Unlike Chastain, Winans actually was prosecuted for insider trading under the misappropriation theory, with the government alleging he had misappropriated the column information in violation of his duty to the Journal. That conviction was upheld by the Second Circuit Court of Appeals, but the Supreme Court evenly divided on the question. When that happens the judgment is affirmed but the case has no value as precedent. (The Supreme Court did not fully embrace the misappropriation theory until ten years later in United States v. O’Hagan.)

But as an alternative theory, prosecutors charged Winans with mail and wire fraud. They alleged he had defrauded the Journal of its intangible business property, in the form of the content of the upcoming column. Unlike with the securities fraud charge, in the mail fraud charge the victim was Winans’ employer, the Journal. His use of the information in the upcoming columns, prosecutors argued, deprived the Journal of its exclusive right to its confidential business property. The Supreme Court upheld this basis of criminal liability.

Image of US Supreme Court, which decided the Bob McDonnell case
United States Supreme Court

Were OpenSea’s Business Plans Property?

On its face, the Chastain case does sound a lot like Carpenter. But prosecutors may face one significant hurdle: proving that the information used by Chastain amounted to “property” for purposes of wire fraud.

The Supreme Court has repeatedly held that fraud requires that the defendant deprived the victim of property. Economic or business interests that do not constitute property cannot form the basis of a fraud charge. The Court’s trend for the past few decades — ever since Carpenter, in fact — has been to limit the reach of the federal fraud statutes by narrowly interpreting this property requirement.
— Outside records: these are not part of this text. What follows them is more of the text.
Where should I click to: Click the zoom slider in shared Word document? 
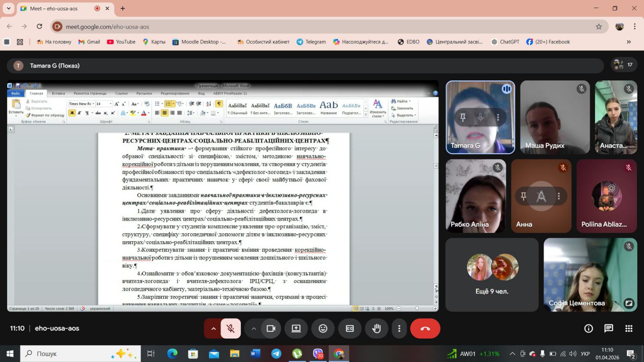pos(417,309)
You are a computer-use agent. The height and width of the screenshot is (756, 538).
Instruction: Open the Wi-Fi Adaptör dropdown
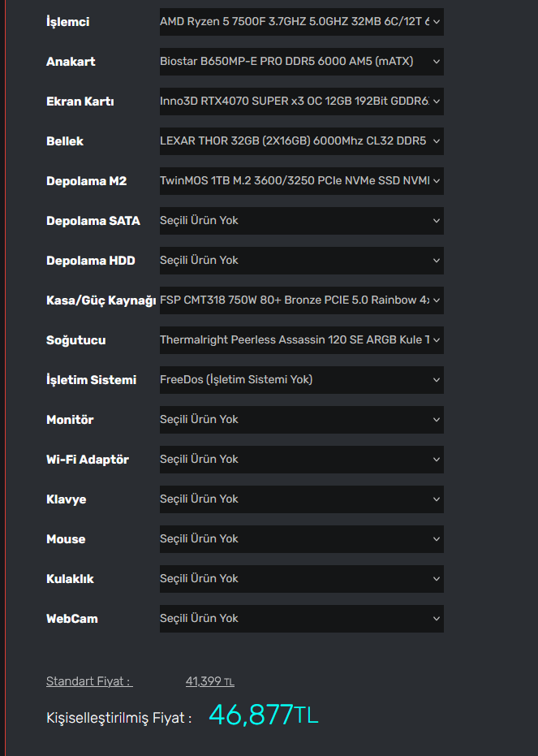301,460
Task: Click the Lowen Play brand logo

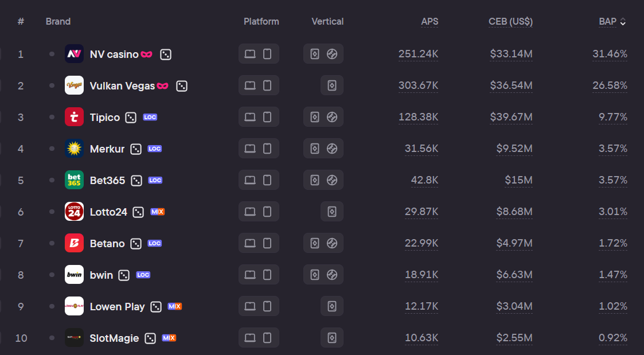Action: coord(74,306)
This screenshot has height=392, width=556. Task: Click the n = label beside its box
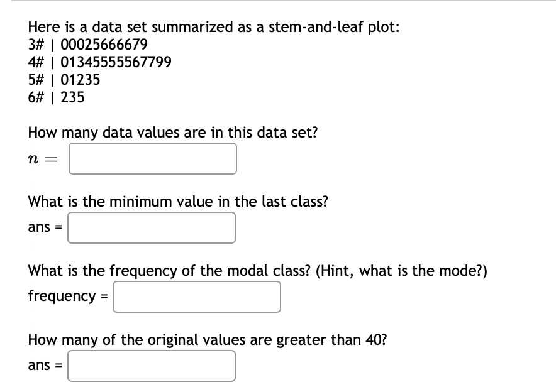point(42,158)
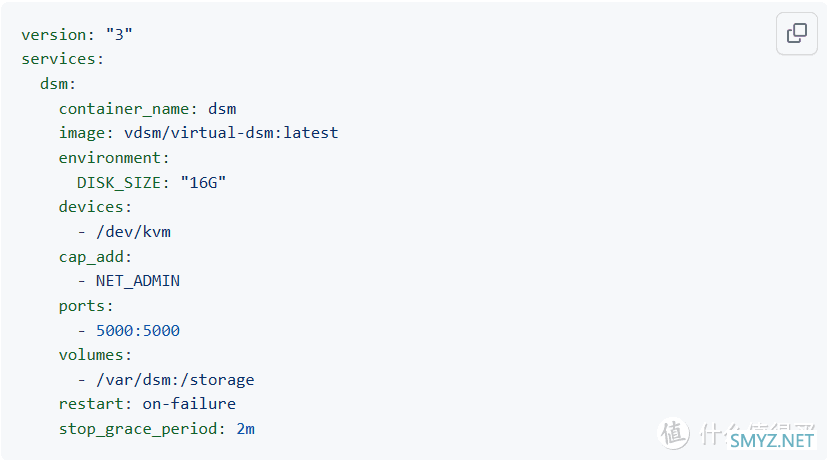The height and width of the screenshot is (460, 827).
Task: Click the volumes: key
Action: [95, 354]
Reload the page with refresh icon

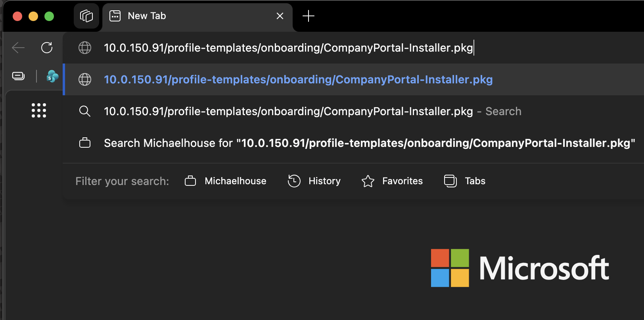[47, 48]
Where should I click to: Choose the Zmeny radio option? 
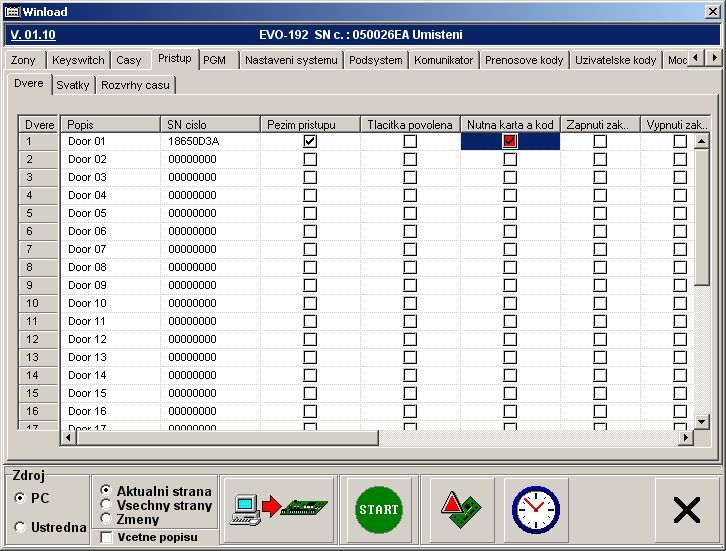pos(106,520)
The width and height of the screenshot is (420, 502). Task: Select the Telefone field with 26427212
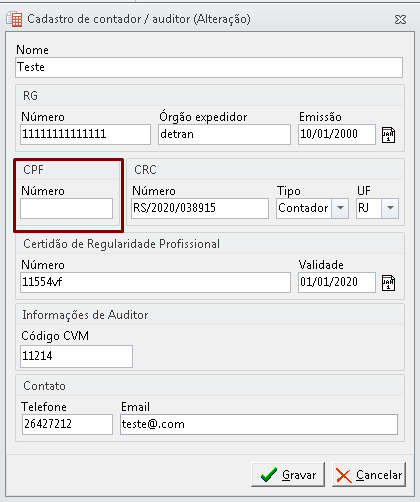point(67,424)
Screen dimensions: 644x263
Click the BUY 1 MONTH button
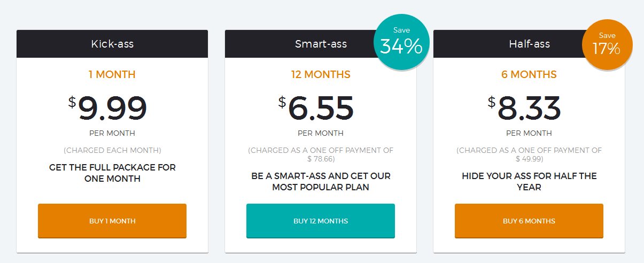112,221
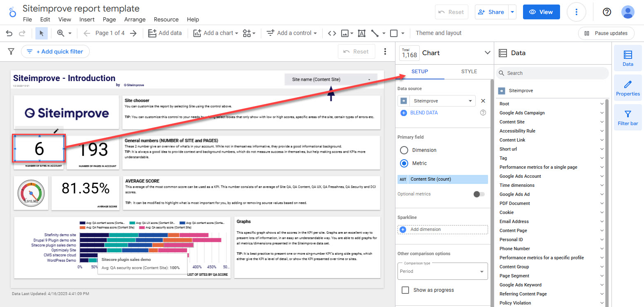Click the gauge chart showing average score
The image size is (644, 307).
coord(31,193)
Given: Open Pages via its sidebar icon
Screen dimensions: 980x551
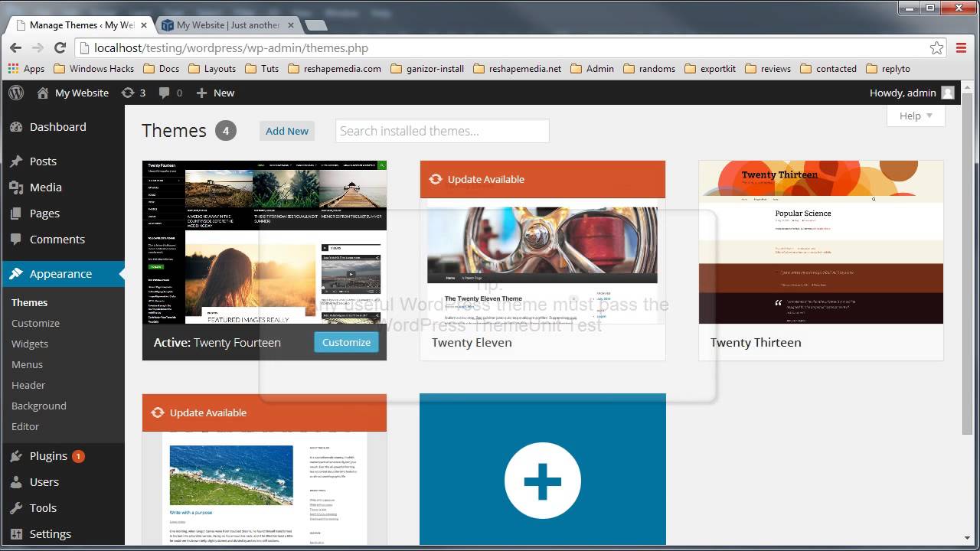Looking at the screenshot, I should 17,213.
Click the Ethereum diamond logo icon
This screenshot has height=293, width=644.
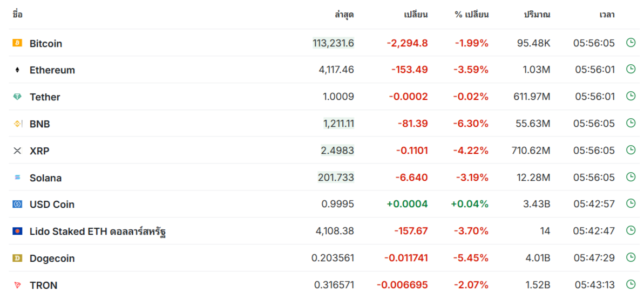click(17, 70)
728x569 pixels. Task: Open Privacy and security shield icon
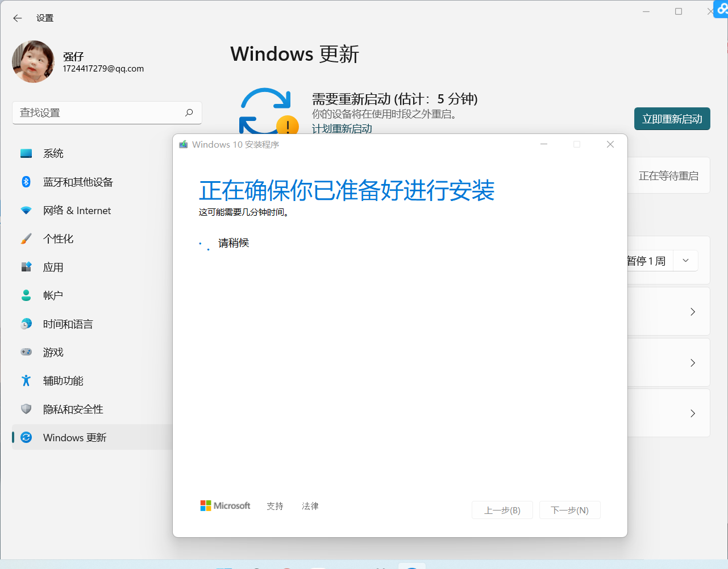(x=26, y=409)
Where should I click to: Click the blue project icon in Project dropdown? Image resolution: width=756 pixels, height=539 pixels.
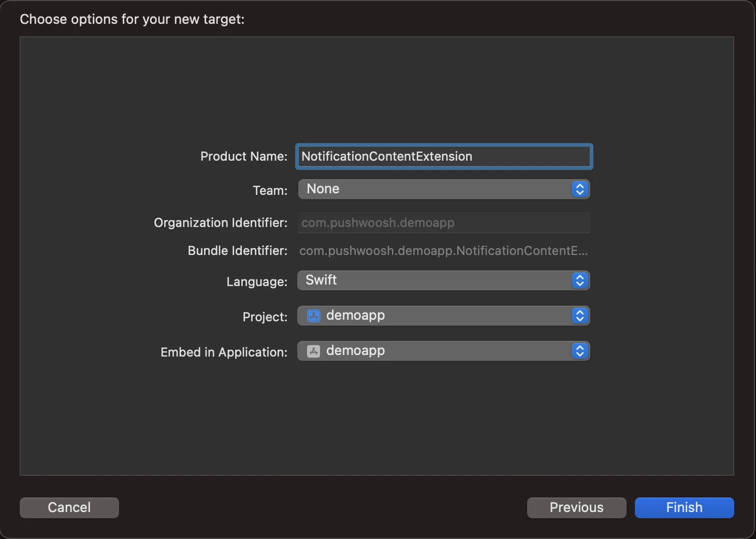[314, 316]
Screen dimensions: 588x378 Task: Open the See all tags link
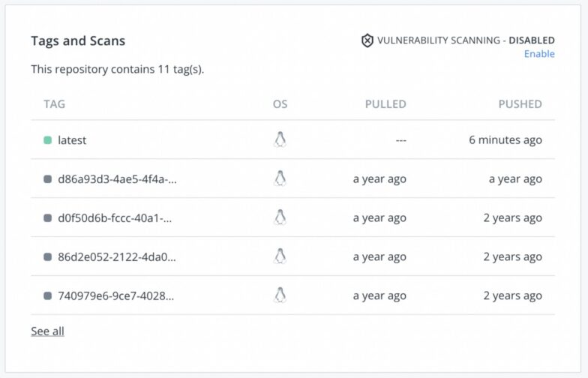(48, 332)
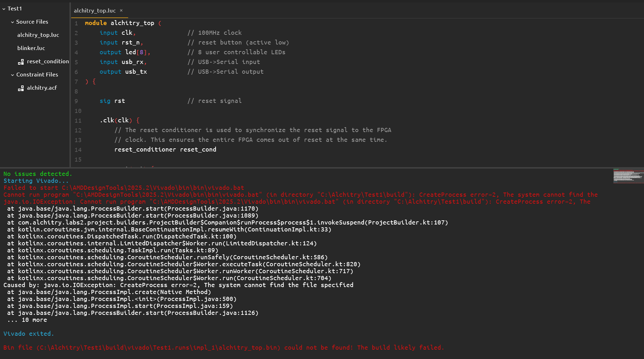
Task: Collapse the Constraint Files folder
Action: click(x=12, y=74)
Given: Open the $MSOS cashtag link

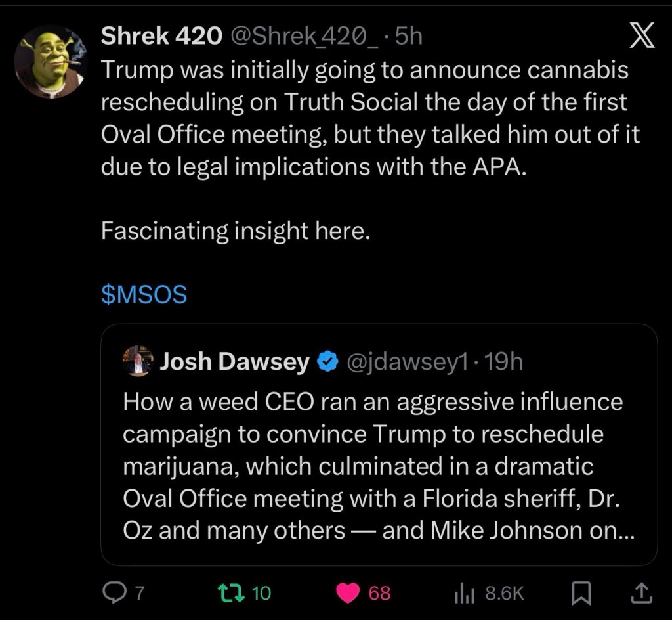Looking at the screenshot, I should tap(144, 295).
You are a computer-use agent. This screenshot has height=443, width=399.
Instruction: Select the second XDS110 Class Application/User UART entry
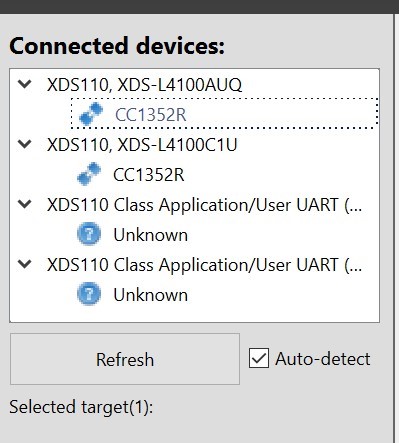204,265
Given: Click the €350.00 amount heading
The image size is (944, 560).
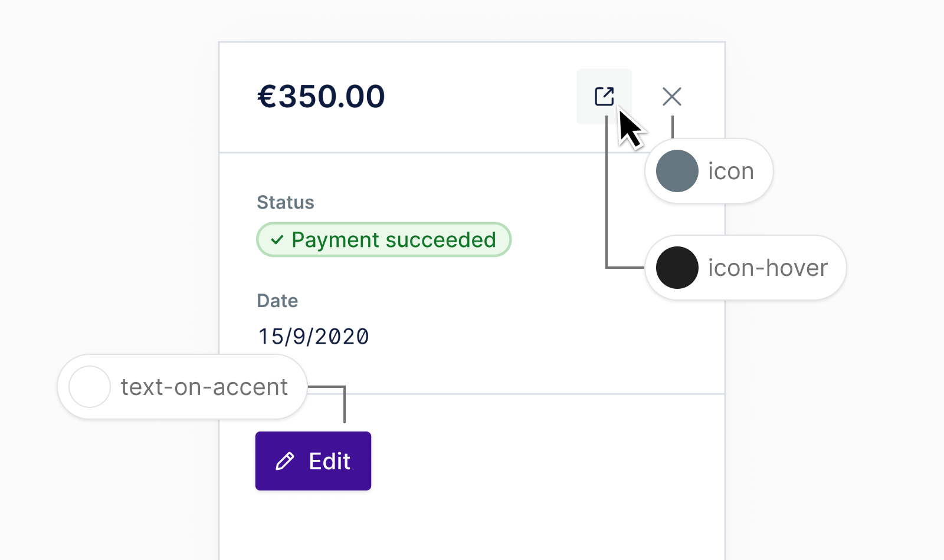Looking at the screenshot, I should (321, 96).
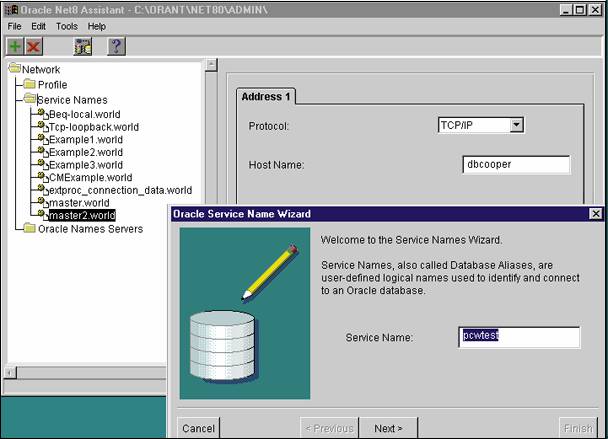Click the red X Delete icon
The width and height of the screenshot is (608, 439).
[x=34, y=46]
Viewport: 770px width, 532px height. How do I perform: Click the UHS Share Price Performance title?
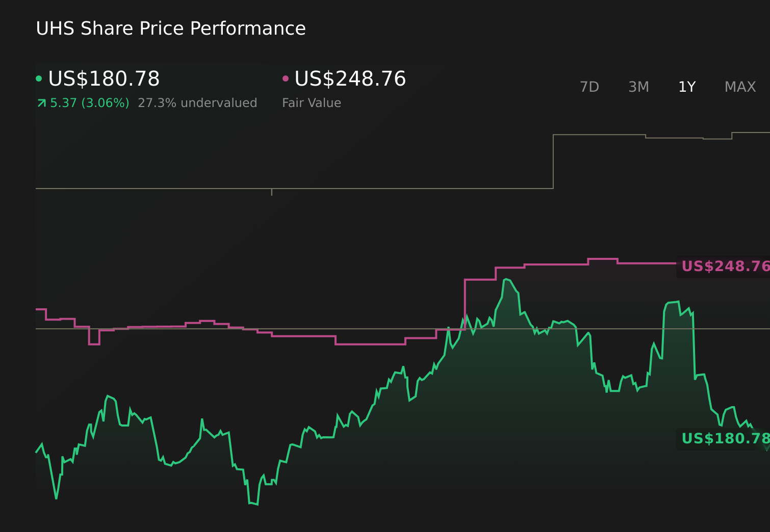(x=170, y=28)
The most recent example was the Court’s 2020 decision in the “Bridgegate” case, Kelly v. United States. There the Court unanimously rejected the government’s theory that the defendants had defrauded the New York/New Jersey Port Authority through a scheme to close traffic lanes on the George Washington Bridge. The Court held that the Port Authority’s power to control access to the bridge, the power of “allocation, exclusion, and control” – although undoubtedly valuable — was not a property interest for purposes of federal fraud laws.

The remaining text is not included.